BM : 31/40 (I cried at school cause SOO SAD!!!)
BC : 27/40 (Omg... This paper super hard ler...)
BI : 39/40 (Aiya, this one can say GOOD!!!)
MATHS : 37/40 ( Nice~)
SC : 28/30 ( Whoooo!!!)

Well... Like that lo... Aiya, the most sad d is the BM lahhh. I CRIED AT SCHOOL LERHHH!!! Haiya... I can go study in Heng Ee can le la. But, my sister say until the school sometimes like Hell ; sometimes like Heaven... So mysterious. Hehe... The best! is i can study in the same class as my BESTx100000000000000000000000000000000000000000000000000000000 friend.

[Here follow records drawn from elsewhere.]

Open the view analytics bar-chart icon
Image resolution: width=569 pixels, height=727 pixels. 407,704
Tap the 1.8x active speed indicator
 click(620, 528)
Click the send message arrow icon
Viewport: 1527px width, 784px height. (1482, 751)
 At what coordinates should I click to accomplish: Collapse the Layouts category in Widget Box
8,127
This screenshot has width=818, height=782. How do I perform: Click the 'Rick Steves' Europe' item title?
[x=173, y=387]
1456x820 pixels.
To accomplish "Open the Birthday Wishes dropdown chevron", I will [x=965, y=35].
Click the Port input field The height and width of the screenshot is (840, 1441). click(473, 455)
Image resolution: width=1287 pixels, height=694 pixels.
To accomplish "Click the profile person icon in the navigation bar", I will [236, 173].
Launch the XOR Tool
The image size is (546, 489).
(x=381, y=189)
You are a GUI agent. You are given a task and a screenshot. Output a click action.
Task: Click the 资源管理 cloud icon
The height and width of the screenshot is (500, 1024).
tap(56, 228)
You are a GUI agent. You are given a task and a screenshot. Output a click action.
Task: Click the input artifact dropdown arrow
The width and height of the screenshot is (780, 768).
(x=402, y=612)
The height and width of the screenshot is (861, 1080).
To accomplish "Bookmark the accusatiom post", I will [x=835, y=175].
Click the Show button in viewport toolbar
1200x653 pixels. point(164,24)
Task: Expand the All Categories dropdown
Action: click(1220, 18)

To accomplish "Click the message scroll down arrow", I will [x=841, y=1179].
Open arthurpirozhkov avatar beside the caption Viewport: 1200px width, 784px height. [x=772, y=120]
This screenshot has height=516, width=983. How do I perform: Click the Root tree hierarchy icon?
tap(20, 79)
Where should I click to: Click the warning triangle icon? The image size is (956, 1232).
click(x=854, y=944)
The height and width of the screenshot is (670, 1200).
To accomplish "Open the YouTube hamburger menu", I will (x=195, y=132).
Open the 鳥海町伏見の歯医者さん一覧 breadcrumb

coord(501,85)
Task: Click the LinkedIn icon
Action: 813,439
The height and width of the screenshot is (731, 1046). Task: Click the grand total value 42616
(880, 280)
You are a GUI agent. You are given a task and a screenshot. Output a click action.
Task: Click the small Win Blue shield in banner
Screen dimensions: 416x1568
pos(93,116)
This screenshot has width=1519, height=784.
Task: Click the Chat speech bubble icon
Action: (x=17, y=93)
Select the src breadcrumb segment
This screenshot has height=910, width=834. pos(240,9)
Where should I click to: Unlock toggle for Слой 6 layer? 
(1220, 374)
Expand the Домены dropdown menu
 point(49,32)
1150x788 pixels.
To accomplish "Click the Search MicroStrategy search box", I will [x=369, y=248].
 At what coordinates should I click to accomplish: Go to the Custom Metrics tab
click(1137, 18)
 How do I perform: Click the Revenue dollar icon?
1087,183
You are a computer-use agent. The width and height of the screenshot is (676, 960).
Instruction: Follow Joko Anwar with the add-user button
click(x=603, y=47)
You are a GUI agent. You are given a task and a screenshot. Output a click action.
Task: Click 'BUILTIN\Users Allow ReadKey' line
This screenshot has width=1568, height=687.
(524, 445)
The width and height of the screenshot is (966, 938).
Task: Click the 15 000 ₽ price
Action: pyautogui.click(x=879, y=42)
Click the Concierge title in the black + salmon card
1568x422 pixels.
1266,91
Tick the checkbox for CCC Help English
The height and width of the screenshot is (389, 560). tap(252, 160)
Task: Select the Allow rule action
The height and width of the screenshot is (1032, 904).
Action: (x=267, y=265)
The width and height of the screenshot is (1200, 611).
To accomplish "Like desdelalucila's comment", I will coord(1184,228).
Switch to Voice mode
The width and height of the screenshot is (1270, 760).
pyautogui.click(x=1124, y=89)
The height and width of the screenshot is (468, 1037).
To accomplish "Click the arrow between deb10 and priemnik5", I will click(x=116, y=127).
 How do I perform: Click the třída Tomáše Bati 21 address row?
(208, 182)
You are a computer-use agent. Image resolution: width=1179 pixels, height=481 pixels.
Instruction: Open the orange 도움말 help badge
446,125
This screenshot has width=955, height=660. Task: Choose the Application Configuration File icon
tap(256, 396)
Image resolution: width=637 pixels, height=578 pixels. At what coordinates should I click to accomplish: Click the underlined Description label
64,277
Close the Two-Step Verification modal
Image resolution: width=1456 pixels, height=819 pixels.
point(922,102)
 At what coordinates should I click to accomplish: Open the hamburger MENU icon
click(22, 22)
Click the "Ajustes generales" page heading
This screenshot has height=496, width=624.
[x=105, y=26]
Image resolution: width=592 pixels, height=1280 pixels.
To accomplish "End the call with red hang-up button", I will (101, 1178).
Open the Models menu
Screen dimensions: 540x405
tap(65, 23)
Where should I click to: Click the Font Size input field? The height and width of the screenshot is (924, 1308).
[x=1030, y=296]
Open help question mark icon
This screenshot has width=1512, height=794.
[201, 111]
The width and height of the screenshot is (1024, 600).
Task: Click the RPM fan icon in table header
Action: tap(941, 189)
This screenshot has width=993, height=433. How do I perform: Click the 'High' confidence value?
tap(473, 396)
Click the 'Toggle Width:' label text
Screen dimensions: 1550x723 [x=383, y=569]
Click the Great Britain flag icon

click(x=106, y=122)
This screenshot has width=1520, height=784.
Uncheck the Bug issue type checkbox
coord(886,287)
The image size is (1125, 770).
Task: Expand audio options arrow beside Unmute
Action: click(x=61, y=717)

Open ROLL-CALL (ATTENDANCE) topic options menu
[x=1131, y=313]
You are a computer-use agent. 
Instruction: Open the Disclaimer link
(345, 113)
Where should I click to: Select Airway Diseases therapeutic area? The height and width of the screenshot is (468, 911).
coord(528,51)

Haizz.. these are just wishes. Best if they can actually come true.

That's it, wish i can at least get 5As. Before that, i said i want 5As, then i can be happy. But, i dunno start from when, I WISH TO GET 7As!!!!!!!!!! When did i start to think far... Hmm... Cooky... Ah well, nevermind.

Bye~!

p.s. I have a lot of broken english hor.. SRY!